Miller: Why is that better? I mean, because as I mentioned at the beginning, methane is 80 times more potent at trapping heat than CO2. But CO2, which you get when you burn methane, or natural gas which is largely methane, my understanding is it lasts in the atmosphere hundreds or maybe thousands of times longer than methane. So the math here, it doesn’t seem like a slam dunk. Why is it better to burn methane than just to let it go up into the atmosphere?
Kuoppamaki: Yeah, because you’re getting a similar amount of carbon dioxide, or even less than you had of the methane. You have that methane being 80 times as potent, so you have a less potent greenhouse gas going into the atmosphere. It is just one step in the right direction. I think the ideal thing to do with the gas is to use it for electricity, so you’re replacing some other fuel that might be used to make that electricity or putting it into the natural gas pipeline. You’re then replacing natural gas that would be used.
Miller: But I suppose that the better situation for us as a species would be to have less methane to begin with. What would that take?
Kuoppamaki: Sure. So methane in landfills is made from the breakdown of organic material, anything that you can think of that decomposes. So really, if you want to decrease the amount of methane that a landfill is making, we really need to look at, focus at decreasing the organics that are going to a landfill. One big place that some coworkers of mine – it’s called the DEQs Food Waste Prevention Program – are focusing on is reducing food waste, reducing the food itself that goes into landfills, because that is a large, large part of the methane emissions from landfills.
Miller: Portland has had curbside food waste composting for more than a dozen years now. Salem and Kaiser started a year earlier. Does composting reduce overall methane emissions?
Kuoppamaki: Yeah, absolutely. Composting is a good step in the right direction. It’s definitely an improvement over sending that waste to the landfill. But really reducing the food waste overall, not even having to compost it, that’s six to seven times more effective than composting. So while composting is a good step, really trying to reduce that food waste is an even better step.
Miller: Oh, because composting is further along in the process.
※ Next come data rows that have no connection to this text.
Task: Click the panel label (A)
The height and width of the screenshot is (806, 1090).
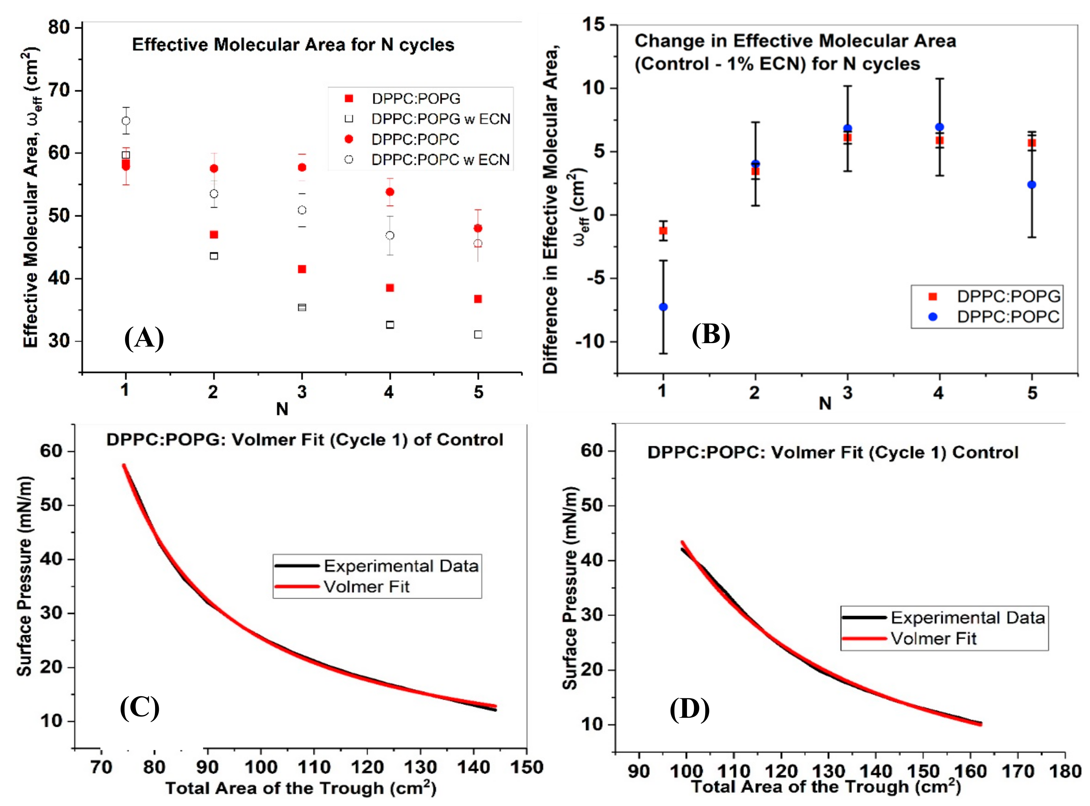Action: point(144,338)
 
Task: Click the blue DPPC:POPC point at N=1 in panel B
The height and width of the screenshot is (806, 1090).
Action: point(663,307)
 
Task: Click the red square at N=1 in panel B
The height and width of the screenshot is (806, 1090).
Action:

The idea is just only grow and prepare as much food as we or, say, animals, are actually going to eat.
Kuoppamaki: Absolutely. Yeah. And composting itself makes some methane, not nearly as much as landfills. It depends on the method of composting, but there is some methane that’s happening from there. So, yeah, because of what you said in the methane emissions from composting. Absolutely.
Miller: Just briefly, you mentioned that you went further a couple of years ago than federal requirements. What would you like to see at the federal level? And we have about 40 seconds left.
Kuoppamaki: I think they should really see what other states have been doing. It’s not just Oregon and Washington. I know Maryland’s been looking at the rules and other states have sort of been looking at where they can see improvements. I think they should see what the states have been doing, see what’s been working and push as far as we have been doing. There’s a lot more methane emissions from landfills that could be, I think, mitigated or regulated that would be helpful.
Miller: Heather, thanks very much.
Kuoppamaki: Yeah. Thank you.
Miller: Heather Kuoppamaki is a senior environmental engineer with the Oregon Department of Environmental Quality. She joined us to talk about Oregon’s, and now Washington’s, efforts to reduce methane emissions from landfills.